Mientras leía un reportaje sobre el centro de exterminio en Teuchitlán, Jalisco, y la posible existencia de otros sitios similares en Coahuila y Tamaulipas, la radio local informaba sobre el hallazgo de una fosa clandestina con cuatro cadáveres en el camino que conduce a una mina, apenas a 30 kilómetros de la ciudad de Hermosillo.

Cuando no es en Sonora es en Sinaloa o en Guerrero o en Michoacán… En 2023, Quinto Elemento Lab documentó la existencia de 5,696 fosas clandestinas en México, casi una por día desde 2007. La Comisión Nacional de Búsqueda reporta 124,264 personas desaparecidas hasta el 17 de marzo de 2025, pero los colectivos consideran que la cifra real podría duplicar la oficial.

Esta realidad refleja la magnitud de un problema que se ha vuelto sistémico. Ya no queda país sin ser tocado por la violencia del crimen organizado que detonó la crisis actual de las desapariciones forzadas.

Sólo quien se niega a ver ignora la gravedad de esta crisis y la tragedia que supone para la sociedad mexicana, con cientos de miles de familias marcadas por la incertidumbre y un duelo perpetuo.
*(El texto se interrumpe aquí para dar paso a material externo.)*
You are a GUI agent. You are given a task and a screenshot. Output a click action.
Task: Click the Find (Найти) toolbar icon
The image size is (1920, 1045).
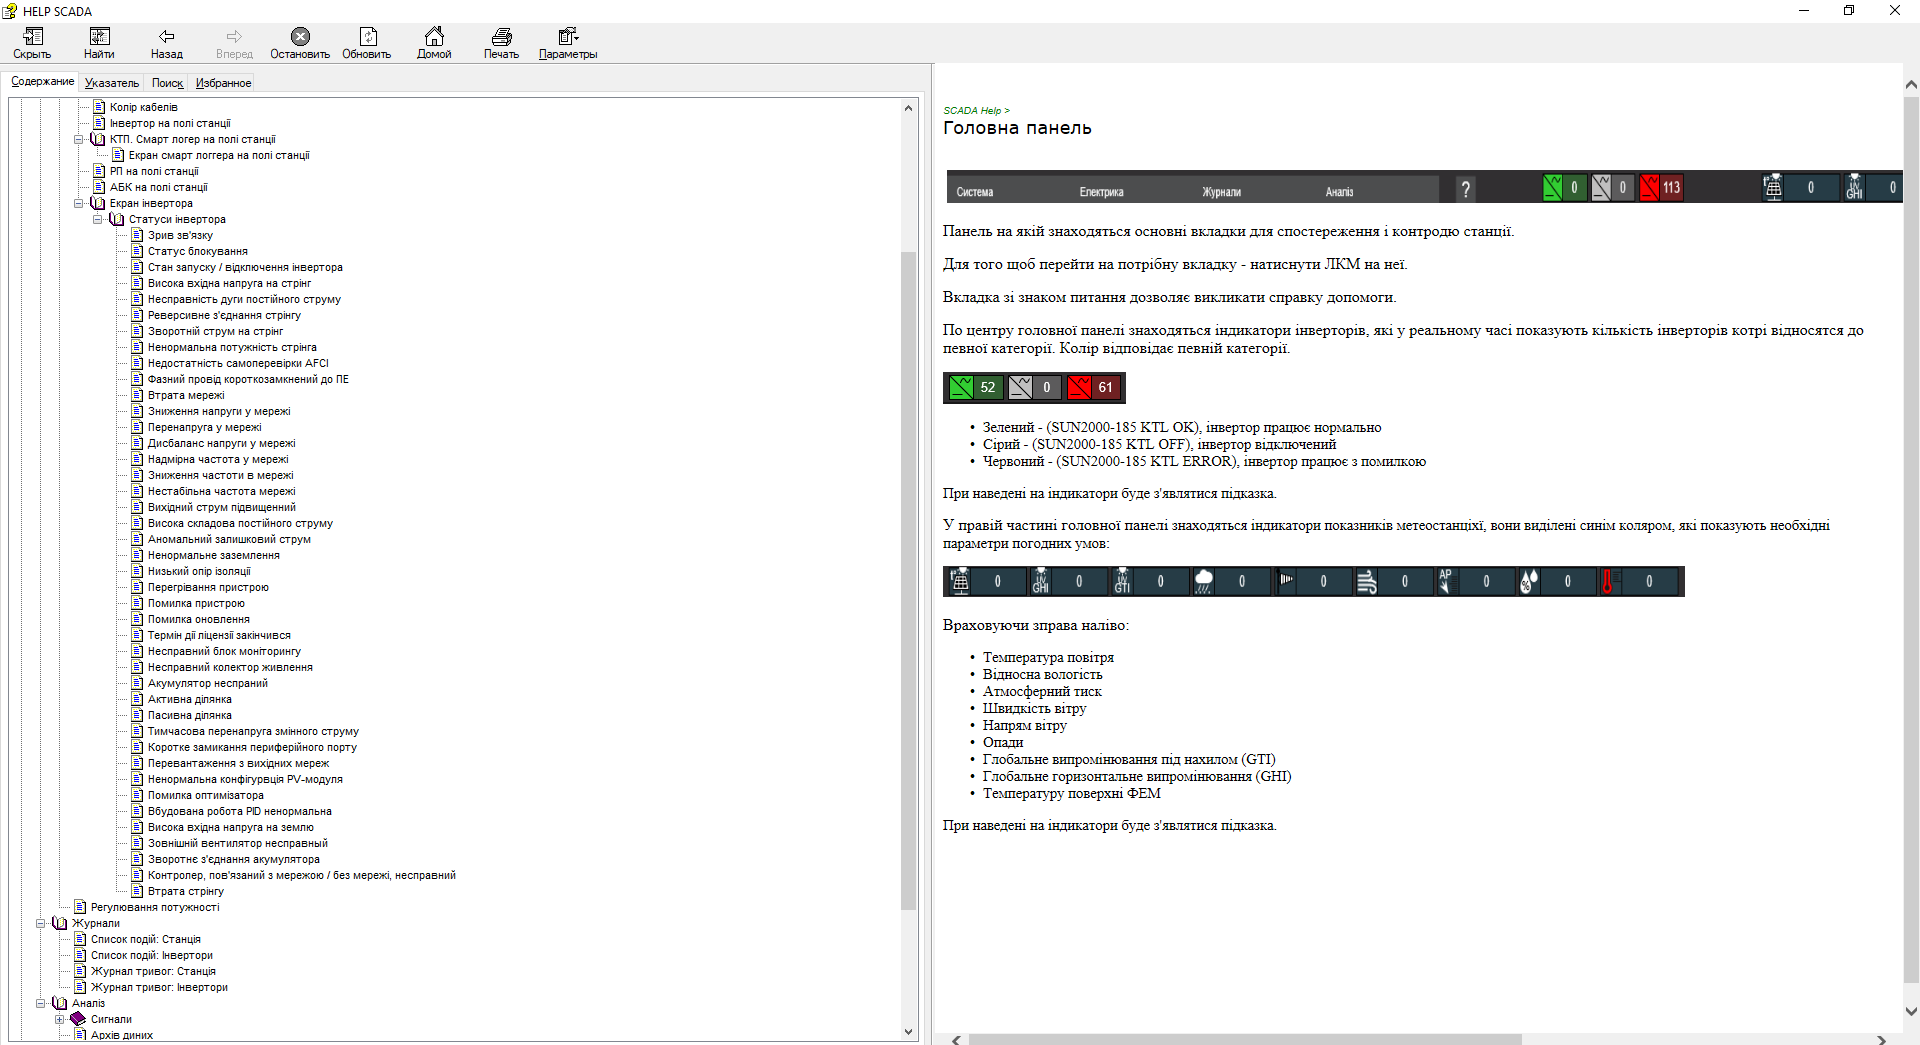(x=99, y=43)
Además, estas familias se ven obligadas a salir a buscar a sus desaparecidos debido a la inacción de las autoridades, que, con frecuencia, las revictimizan para encubrir sus propias deficiencias. Han tomado una responsabilidad que no les corresponde: madres que se convierten en forenses, hermanos que asumen el rol de investigadores, y familias enteras que se transforman en brigadas de búsqueda

Esta realidad recuerda una frase de nuestra infancia: "Y si yo lo encuentro, ¿qué te hago?", que escuchábamos de nuestra madre, abuela o tía cuando no dábamos con el objeto que nos pedían buscar, pero que ellas hallaban de inmediato en el mismo lugar. No necesitaban hacer nada, pues la humillación implícita en nuestra ineptitud era suficiente.